### [What to work on]
Whenever a line contains "Widget", include it in the count; reply with the number of such lines in the data and nothing else.

--- Data in this exercise ---

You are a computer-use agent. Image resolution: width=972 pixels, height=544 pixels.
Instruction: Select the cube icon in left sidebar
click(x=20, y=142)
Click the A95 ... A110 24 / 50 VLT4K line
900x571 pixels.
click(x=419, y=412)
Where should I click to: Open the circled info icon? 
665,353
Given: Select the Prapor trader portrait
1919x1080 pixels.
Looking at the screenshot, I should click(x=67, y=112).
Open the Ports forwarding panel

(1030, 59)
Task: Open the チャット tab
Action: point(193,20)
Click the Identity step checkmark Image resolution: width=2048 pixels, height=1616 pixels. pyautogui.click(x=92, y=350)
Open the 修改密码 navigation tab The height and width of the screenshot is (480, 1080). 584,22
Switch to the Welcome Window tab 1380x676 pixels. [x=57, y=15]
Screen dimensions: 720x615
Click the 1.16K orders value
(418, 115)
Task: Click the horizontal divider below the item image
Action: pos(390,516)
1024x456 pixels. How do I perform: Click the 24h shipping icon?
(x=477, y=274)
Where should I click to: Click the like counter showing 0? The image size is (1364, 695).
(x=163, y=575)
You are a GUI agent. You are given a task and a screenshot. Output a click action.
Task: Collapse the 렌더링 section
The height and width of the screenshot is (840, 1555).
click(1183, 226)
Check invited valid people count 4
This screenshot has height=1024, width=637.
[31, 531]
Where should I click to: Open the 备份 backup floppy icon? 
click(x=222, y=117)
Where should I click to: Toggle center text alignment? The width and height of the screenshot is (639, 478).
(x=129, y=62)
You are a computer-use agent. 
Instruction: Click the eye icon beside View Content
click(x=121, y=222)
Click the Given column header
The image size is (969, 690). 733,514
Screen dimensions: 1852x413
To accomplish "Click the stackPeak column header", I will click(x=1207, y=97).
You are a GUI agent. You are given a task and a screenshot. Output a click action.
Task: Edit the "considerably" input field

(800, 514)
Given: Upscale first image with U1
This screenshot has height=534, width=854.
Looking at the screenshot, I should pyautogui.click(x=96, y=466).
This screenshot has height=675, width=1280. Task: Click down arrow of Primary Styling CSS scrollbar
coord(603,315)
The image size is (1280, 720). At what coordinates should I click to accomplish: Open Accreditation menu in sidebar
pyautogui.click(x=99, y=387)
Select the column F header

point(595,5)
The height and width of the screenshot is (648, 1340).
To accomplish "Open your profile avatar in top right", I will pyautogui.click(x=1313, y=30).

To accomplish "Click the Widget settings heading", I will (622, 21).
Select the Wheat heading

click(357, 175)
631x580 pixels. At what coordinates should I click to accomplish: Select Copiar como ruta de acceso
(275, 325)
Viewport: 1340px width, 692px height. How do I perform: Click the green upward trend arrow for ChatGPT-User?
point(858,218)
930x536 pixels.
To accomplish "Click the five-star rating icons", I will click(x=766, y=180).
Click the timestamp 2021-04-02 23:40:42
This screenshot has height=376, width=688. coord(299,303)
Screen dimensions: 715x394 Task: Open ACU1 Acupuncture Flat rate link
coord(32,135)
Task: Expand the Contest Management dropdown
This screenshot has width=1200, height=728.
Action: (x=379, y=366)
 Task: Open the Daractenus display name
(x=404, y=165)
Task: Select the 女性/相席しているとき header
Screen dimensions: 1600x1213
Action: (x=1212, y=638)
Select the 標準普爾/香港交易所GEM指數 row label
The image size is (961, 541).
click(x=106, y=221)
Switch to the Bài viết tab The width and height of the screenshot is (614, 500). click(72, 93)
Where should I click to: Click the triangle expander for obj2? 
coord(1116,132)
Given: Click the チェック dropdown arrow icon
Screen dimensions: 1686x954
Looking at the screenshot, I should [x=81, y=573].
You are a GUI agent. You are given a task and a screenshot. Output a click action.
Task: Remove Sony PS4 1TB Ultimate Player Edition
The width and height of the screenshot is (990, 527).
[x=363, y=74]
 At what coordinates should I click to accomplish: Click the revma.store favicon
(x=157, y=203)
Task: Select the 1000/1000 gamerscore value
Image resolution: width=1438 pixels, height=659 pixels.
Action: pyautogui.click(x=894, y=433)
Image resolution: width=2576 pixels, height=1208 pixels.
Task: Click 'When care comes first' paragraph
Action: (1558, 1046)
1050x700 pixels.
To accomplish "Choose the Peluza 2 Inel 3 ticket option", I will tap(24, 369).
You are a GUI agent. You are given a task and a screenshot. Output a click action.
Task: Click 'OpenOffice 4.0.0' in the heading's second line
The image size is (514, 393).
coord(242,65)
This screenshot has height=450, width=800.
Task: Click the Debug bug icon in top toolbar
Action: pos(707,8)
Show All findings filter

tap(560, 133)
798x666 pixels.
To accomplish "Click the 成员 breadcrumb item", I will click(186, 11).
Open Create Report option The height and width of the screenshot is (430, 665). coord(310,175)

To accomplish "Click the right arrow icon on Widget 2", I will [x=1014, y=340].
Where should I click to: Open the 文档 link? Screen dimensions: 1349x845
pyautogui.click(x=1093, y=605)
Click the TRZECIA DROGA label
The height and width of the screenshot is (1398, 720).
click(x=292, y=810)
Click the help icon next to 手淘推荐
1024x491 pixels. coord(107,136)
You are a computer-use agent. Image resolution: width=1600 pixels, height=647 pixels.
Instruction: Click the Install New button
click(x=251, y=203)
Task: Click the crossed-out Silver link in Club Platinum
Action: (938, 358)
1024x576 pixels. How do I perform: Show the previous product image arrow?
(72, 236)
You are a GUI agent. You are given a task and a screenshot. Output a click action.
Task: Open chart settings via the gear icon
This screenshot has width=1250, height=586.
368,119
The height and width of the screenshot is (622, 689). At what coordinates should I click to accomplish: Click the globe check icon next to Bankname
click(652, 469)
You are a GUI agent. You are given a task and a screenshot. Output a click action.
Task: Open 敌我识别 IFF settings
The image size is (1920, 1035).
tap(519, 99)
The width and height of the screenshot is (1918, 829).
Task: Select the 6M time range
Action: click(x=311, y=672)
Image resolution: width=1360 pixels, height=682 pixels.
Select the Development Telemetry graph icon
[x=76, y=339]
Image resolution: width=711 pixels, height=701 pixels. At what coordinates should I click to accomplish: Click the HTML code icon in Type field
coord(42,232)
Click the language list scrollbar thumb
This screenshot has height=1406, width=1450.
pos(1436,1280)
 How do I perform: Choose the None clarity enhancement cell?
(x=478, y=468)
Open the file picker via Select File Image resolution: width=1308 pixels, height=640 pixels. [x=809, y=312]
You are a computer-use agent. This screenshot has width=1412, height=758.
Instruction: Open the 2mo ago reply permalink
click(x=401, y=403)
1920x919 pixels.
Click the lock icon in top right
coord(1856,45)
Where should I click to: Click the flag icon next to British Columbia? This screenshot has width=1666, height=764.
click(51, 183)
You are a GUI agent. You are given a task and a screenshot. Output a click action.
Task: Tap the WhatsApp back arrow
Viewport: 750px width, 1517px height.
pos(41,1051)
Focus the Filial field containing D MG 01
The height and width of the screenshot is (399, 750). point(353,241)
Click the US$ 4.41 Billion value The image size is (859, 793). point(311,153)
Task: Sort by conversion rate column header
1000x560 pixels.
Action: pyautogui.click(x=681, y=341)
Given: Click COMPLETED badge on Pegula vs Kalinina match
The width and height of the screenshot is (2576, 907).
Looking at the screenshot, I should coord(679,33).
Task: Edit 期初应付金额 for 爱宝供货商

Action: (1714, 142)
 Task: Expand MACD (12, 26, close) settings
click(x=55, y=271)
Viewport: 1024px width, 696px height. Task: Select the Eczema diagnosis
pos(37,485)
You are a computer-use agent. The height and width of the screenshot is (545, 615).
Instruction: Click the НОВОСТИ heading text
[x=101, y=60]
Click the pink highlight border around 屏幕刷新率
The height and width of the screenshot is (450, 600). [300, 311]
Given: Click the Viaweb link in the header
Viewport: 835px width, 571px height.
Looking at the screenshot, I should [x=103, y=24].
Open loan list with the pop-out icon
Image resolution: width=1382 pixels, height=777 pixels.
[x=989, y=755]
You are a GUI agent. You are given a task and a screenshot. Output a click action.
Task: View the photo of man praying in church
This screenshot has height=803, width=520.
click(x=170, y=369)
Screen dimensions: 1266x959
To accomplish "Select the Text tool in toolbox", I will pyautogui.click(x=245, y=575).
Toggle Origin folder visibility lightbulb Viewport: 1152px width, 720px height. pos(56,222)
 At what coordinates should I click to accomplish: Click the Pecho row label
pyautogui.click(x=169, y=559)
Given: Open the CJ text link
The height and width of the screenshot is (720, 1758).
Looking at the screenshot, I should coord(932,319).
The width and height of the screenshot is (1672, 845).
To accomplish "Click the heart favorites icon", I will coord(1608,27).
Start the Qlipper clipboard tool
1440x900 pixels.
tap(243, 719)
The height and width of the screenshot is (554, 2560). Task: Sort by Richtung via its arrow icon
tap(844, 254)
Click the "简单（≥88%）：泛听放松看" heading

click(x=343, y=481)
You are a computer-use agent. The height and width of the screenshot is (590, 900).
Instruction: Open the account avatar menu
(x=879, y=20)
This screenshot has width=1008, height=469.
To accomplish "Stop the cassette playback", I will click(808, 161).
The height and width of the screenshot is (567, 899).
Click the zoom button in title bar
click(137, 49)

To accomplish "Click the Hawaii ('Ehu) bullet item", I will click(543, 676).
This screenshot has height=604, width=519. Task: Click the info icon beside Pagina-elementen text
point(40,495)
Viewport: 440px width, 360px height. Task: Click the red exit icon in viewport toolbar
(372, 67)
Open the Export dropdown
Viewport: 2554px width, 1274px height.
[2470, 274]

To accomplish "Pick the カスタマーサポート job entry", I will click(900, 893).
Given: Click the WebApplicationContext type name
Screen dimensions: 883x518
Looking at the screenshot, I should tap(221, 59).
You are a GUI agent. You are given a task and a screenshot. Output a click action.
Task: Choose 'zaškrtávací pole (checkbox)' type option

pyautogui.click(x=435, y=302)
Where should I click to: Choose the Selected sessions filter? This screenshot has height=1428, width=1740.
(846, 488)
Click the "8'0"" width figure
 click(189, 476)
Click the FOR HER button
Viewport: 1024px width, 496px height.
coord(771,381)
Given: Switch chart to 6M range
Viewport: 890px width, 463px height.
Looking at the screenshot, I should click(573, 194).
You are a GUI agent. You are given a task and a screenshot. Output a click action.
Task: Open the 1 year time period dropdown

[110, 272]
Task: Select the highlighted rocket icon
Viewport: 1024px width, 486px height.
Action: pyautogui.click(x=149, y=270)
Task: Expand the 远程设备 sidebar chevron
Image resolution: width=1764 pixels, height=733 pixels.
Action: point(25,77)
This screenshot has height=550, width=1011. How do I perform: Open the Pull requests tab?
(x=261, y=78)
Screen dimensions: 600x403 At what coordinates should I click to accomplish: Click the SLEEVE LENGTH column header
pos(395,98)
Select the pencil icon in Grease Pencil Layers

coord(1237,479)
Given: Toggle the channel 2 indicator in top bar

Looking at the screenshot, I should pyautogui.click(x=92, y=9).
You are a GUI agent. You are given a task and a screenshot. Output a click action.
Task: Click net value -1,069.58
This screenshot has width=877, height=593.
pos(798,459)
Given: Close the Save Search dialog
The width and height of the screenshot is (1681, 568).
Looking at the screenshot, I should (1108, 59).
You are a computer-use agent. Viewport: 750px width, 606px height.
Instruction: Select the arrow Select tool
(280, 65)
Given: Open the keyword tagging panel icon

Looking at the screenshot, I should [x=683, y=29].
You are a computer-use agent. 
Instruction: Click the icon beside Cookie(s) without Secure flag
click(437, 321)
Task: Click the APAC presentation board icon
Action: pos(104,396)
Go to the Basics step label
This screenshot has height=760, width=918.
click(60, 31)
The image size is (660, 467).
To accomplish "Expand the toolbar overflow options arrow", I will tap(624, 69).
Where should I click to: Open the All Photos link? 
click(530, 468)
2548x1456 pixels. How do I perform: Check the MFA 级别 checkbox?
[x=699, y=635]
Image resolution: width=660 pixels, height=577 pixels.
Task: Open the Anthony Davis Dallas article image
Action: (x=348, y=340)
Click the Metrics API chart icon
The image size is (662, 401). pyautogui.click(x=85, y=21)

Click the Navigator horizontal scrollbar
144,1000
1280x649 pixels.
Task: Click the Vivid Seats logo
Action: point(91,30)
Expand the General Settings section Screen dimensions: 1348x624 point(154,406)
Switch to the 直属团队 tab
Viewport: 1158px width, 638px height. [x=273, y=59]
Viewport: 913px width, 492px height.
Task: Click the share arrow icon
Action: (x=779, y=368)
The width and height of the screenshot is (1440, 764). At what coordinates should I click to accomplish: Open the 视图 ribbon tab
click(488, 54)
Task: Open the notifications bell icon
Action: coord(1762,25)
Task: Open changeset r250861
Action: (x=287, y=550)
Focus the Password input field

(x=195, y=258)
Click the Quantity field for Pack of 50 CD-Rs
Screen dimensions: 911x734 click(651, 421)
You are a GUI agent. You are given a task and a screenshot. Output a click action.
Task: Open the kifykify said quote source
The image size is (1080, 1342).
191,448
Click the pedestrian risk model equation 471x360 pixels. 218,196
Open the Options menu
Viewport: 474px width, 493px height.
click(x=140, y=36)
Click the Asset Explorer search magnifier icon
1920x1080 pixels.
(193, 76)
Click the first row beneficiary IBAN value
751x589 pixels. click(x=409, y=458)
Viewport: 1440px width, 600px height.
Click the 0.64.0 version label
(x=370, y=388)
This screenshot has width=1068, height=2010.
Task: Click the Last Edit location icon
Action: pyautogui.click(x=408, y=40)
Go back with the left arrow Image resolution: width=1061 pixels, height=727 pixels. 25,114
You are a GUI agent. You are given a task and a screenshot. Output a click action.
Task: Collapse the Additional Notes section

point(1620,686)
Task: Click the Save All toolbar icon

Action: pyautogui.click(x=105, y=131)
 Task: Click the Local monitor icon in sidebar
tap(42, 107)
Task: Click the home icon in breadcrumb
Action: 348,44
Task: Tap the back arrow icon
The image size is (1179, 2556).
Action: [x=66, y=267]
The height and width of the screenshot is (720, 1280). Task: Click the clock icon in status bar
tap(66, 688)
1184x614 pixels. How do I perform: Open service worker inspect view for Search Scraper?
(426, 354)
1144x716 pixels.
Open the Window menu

---

### [Final answer]
2